SUDAH 2 tahun lebih Hans-Dieter Evers dan Daniel Regan
mengumumkan hasil penyelidikan mereka tentang kurangnya
partisipasi dokter Indonesia (dan Malaysia) dalam proses
modernisasi masyarakat. Dan sebuah pertemuan yang nampaknya agak
serius baru sekarang diselenggarakan -- minggu lalu -- dalam
menanggapi hasil penyelidikan tersebut. Tempat yang memberi
kesan lebih dekat kepada masyarakat sengaja dipilih: Taman
Ismail Marzuki. Harinya Minggu, 20 Juni malam, saat para dokter
yang merasa terlibat dalam persoalan tersebut sedang libur
menerima pasien. Bukan Ikatan Dokter Indonesia yang mengambil
prakarsa diskusi tadi --- melainkan majalah Media Aesculapius
yang diasuh anak-anak muda & Ikatan Alumni Fakultas Kedokteran
UI, Jakarta. Sekitar 100 dokter dan non-dokter hadir dalam
diskusi malam itu, termasuk Letjen Ali Murtopo yang setelah
menjalani operasi empedu beberapa waktu yang lalu, kini nampak
punya hubungan yang luas dengan kalangan dokter.
Ahli ilmu kemasyarakatan Hans-Dieter Evers (Kepala Jurusan
Sosiologi pada Universitas Singapura), dan Daniel Regan, lewat
penelitian yang mereka lakukan di pulau Sumatera untuk Indonesia
dan daerah pantai barat semenanjung Malaya untuk daerah
Malaysia, berkesimpulan bahwa: "kaum ploresionil (dokter)
mempunyai kesempatan untuk melakukan -- dalam cara informil, di
luar saluran komunikasi resmi pemerintah dan kedinasan yang ada
- suatu 'fungsi perantara' yang penting dalam pengambilan
keputusan di tingkat nasional dan lokal serta usaha-usaha
modernisasi". Kenyataannya, menurut mereka, para dokter di
daerah memiliki kedudukan amat tinggi di mata masyarakat.
——————
Soal singkat 1: Sebutkan semua nama orang yang muncul dalam bacaan tentang peran dokter di atas.
Soal singkat 2: Ketik ulang bagian bacaan tentang peran dokter itu, mulai dari "mempunyai kesempatan untuk" dan berakhir pada "di mata masyarakat.".

Data yang diberikan:
——————
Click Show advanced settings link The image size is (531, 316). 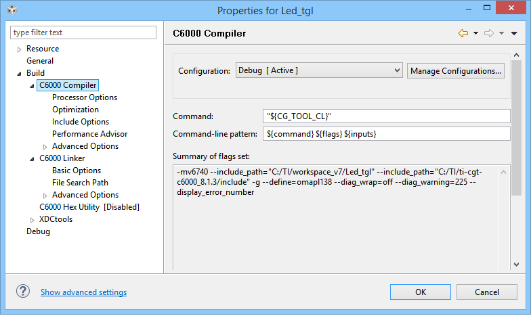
——————
Jawaban 1: Hans-Dieter Evers, Daniel Regan, Letjen Ali Murtopo

Jawaban 2:
mempunyai kesempatan untuk melakukan -- dalam cara informil, di
luar saluran komunikasi resmi pemerintah dan kedinasan yang ada
- suatu 'fungsi perantara' yang penting dalam pengambilan
keputusan di tingkat nasional dan lokal serta usaha-usaha
modernisasi". Kenyataannya, menurut mereka, para dokter di
daerah memiliki kedudukan amat tinggi di mata masyarakat.